NASCAR用語 ア行




・アジャスト adjust

 調節する、というの意味の単語でNASCARでは主にレース中に行うセッティング変更を指す。NASCAR、とりわけカップ シリーズはレース距離が長く、ほとんどのレースで総時間が3時間を超え、トラック上を約40台の車が走行している。
 それ故、時間と共に路面温度や路面状態が変化していき、基本が全く同じ車で競争しているため、このちょっとした変化に車が合うか合わないかが車の速さに大きく影響する。そのため、レース中に出来る範囲で車のセッティングに微調整を加え、常に競争力のある車を保つよう努力している。
 ウエッジ、トラック バー、タイヤ空気圧、の3つがレース中に可能な調整項目で、他にスプリング ラバーの出し入れもある。過去にはフロントのスプリッターを削る、というかなりの荒業も出たことがあるほか、車体の一部を変形させると空力的に有利になるから、とピット作業時にさりげなく車に体当たりして変形させることもあった。
 車体の変形は規則違反でインチキ行為だが、偶然だと言い張れば違反と言い切れないので、インチキするならバレないようにやらないといけない。

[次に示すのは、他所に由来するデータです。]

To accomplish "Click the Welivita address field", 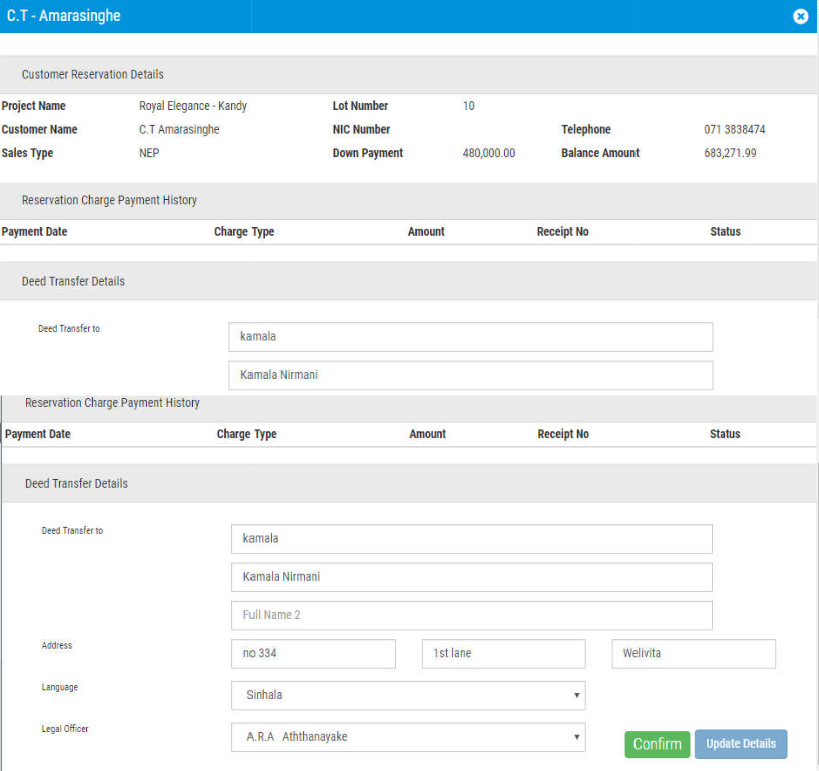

しかし近年は監視の目が厳しいのでほぼ間違いなくバレる。


・アンコントロール タイヤ uncontrolled tyre


 ピット作業における反則行為の1つで、名前の通りタイヤを制御できなかったことに対するもの。重量物であるタイヤがピット上を転がってしまうと危険であるために各チームが安全に管理下におかなければならないとするもので、違反するとリスタート時なら最後尾リスタート、アンダー グリーンならパス スルーのペナルティーとなる。

・自身のピットボックスを外れて走行レーン上に転がる
・自身のピットボックスから大きく外れて他車のピット作業を妨害する
・ボックスの真ん中より外側にあったタイヤを内側に移動させ、それが再度外側に移動する
・明確に跳ねさせたり投げる

といった行為が該当する。一時期は『タイヤが常にクルーの腕の長さの範囲にある』ということが求められたが、あまりに厳しい規則でペナルティーが乱発されたため現在は撤廃され、転がしてウォール側のクルーにパスする程度は許容されている。



・イニシャル スタート initial start
 または
 オリジナル スタート original start


 
 レースのスタートをリスタートと区別する際の呼び方。リスタートとは一部で違いがある。
 イニシャルスタートではイン/アウトのレーン選択をポールシッターが行い、後続は順位通りに2列で並ぶ。1位がアウトを選べば2位が1列目イン、3位は2列目アウト・・・となる。
 イニシャルスタート時は後続車がスタート/フィニッシュ ラインまでにリーダーを抜くことは禁止、後続車もリーダーがラインを通過するまでに追い抜いてはならず、リスタート時とは追い抜きを許可されるタイミングが微妙に異なる。
 ごく稀にある、コーション下でレースが開始される手順が取られた場合、最初のスタートは『1回目のコーションからのリスタート』となるため、扱いはリスタートである。


・ウエーブ アラウンド wave around


 コーション発生時に行われる隊列整理の1つ。リスタート1周前に、ペース カーとリーダーに挟まれた車がペース カーを追い越して1周取り返すことができる。
 例えばコーション発生時、リード ラップ車が17台で18位以下が周回遅れだったとする。コーション時にはペース カーは必ずリーダーの前に立ち、以下はリード ラップ車がイン、ラップ ダウン車はアウトに、コーション発生時の位置関係のまま並ぶ規則があるため、下図のような並びになる。(丸数字は順位)
              
               


外だけ、内だけで前に詰めたりはせず、1列に1台のみ並ぶ。コーション時はまずリード ラップ車のみがピットに入ることを許可される。ここでもし全てのリード ラップ車がピットに入ると、ピット後は並びが



となる。ラップ ダウン車がここでピットに入らなかった場合、ペース カーとリーダーの間に挟まることになり、この場合にリスタート前にそれらの車はペース カーを抜くことを許可される。
 1周遅れだった場合、これでリード ラップの最後尾に戻ることになる。但し、リスタートはウエーブ アラウンド車を待たないため、トラックによっては急いで隊列を追いかけないと、リスタートした時点で既に大幅に遅れてしまうこともある。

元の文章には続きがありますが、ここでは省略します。